Dynamic Allocation and Latency: A Simple Benchmark
April 23, 2026 · Luciano Muratore
Dynamic Allocation and Latency: A Simple Benchmark
On the path to understanding low-latency C++, one lesson shows up early and repeatedly: dynamic memory allocation is expensive. Not in an abstract sense—measurably, concretely, nanosecond-by-nanosecond expensive. A simple benchmark is enough to make this visible.
The Two Programs
The experiment compares two versions of the same loop, each running one million iterations.

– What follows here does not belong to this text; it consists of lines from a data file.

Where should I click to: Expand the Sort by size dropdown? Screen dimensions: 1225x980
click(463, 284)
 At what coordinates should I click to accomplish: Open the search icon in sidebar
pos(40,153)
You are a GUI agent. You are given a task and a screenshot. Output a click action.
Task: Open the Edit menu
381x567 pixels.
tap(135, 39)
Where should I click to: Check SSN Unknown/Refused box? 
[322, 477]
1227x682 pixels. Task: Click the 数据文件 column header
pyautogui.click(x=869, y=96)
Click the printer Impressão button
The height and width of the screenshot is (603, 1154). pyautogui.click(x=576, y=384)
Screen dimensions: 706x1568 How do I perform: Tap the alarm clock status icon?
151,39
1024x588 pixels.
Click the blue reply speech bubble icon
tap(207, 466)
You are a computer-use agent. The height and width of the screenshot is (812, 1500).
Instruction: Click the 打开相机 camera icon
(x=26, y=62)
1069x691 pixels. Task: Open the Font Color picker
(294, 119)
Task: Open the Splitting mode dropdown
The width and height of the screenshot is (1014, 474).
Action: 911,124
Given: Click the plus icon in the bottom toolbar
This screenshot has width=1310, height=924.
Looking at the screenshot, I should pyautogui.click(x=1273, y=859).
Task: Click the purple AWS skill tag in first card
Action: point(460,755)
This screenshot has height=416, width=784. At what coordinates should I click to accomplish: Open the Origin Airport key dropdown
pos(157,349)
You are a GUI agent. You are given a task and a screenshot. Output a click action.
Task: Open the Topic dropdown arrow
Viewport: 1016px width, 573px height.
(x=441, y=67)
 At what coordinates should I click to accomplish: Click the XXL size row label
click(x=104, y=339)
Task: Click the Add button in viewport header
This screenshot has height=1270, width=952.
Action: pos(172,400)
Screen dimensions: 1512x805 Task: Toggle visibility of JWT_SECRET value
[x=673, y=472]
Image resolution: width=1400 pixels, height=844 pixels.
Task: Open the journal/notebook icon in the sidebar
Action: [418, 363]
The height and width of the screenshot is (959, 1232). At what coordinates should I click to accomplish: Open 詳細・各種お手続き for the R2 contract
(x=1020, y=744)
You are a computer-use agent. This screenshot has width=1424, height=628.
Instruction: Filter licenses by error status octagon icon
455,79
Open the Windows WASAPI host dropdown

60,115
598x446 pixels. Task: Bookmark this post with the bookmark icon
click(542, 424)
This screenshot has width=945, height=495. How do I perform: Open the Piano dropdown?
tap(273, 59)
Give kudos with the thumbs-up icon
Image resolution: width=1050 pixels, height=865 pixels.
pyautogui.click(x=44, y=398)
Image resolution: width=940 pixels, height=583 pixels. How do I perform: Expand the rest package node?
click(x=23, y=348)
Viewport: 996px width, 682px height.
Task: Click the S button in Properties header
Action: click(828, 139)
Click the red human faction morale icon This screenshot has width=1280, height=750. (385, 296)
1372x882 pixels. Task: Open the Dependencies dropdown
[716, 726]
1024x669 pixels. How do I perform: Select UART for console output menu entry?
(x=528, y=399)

Version 1 — with dynamic allocation (main_new):
#include <iostream>
#include <chrono>
int main() {
const int N = 1'000'000; // number of operations
volatile long long sum = 0; // prevent optimization
auto start = std::chrono::high_resolution_clock::now();
for (int i = 0; i < N; ++i) {
int* p = new int(i); // dynamically allocate memory
sum += *p; // the operation we're timing
delete p; // free allocated memory
}
auto end = std::chrono::high_resolution_clock::now();
auto duration = std::chrono::duration_cast<std::chrono::nanoseconds>(end - start);
std::cout << "Total time: " << duration.count() << " ns\n";
std::cout << "Average latency per operation: "
<< static_cast<double>(duration.count()) / N << " ns\n";
return 0;
}
Version 2 — without dynamic allocation (main):
#include <iostream>
#include <chrono>
int main() {
const int N = 1'000'000; // number of operations
volatile long long sum = 0; // prevent optimization
auto start = std::chrono::high_resolution_clock::now();
for (int i = 0; i < N; ++i) {
sum += i; // the operation we're timing
}
auto end = std::chrono::high_resolution_clock::now();
auto duration = std::chrono::duration_cast<std::chrono::nanoseconds>(end - start);
std::cout << "Total time: " << duration.count() << " ns\n";
std::cout << "Average latency per operation: "
<< static_cast<double>(duration.count()) / N << " ns\n";
return 0;
}
The only difference is three lines: new, the dereference, and delete. Everything else is identical.
The Results
main_new — Total time: 141644700 ns
Average latency per operation: 141.645 ns
main — Total time: 1835900 ns
Average latency per operation: 1.8359 ns
The version with dynamic allocation is roughly 77 times slower per operation. One million iterations of new/delete take 141 ms. One million iterations of a plain stack addition take under 2 ms.
Why Allocation Is Slow
new and delete are not free. Behind a single call to new, several things can happen:
- The heap allocator must find a suitable free block of memory. This may require traversing a free list, splitting a block, or requesting more memory from the OS.
- The allocator often holds an internal mutex to remain thread-safe. Acquiring that mutex is a synchronization cost.
- The newly allocated memory may not be in the CPU cache, causing a cache miss on the first access.
deletemust return the block and potentially coalesce adjacent free memory—more bookkeeping.
Each of these is individually small. Together, across a million calls, they add up to 141 ms.
A stack variable, by contrast, is just an offset from the stack pointer. No search, no mutex, no cache miss for a fresh allocation. The CPU handles it in a single instruction.
Why This Matters for Low-Latency Code
In real-time audio, game engines, trading systems, or any latency-sensitive context, the cost of allocation is not just about throughput—it is about worst-case timing. The heap allocator does not guarantee how long it will take. On a busy system, an allocation could stall for an unpredictable amount of time.
This is exactly why, as discussed in the context of JUCE’s Audio Thread, real-time callbacks must never allocate. The solution is always the same: preallocate everything before the real-time loop begins, and do nothing but use that memory during the time-critical section.
Summary
- Dynamic allocation (
new/delete) introduces latency through heap traversal, internal mutex contention, and cache misses. - A benchmark of one million iterations shows a ~77x latency difference: 141.6 ns per operation with allocation vs 1.8 ns without.
- Stack variables are orders of magnitude faster because the CPU manages them directly, with no bookkeeping.
- In low-latency contexts, the heap allocator’s unpredictability is as dangerous as its average cost.
- Final Insight: Dynamic allocation is not just slow—it is unpredictably slow. In real-time code, that unpredictability is the real enemy. The numbers make it impossible to ignore.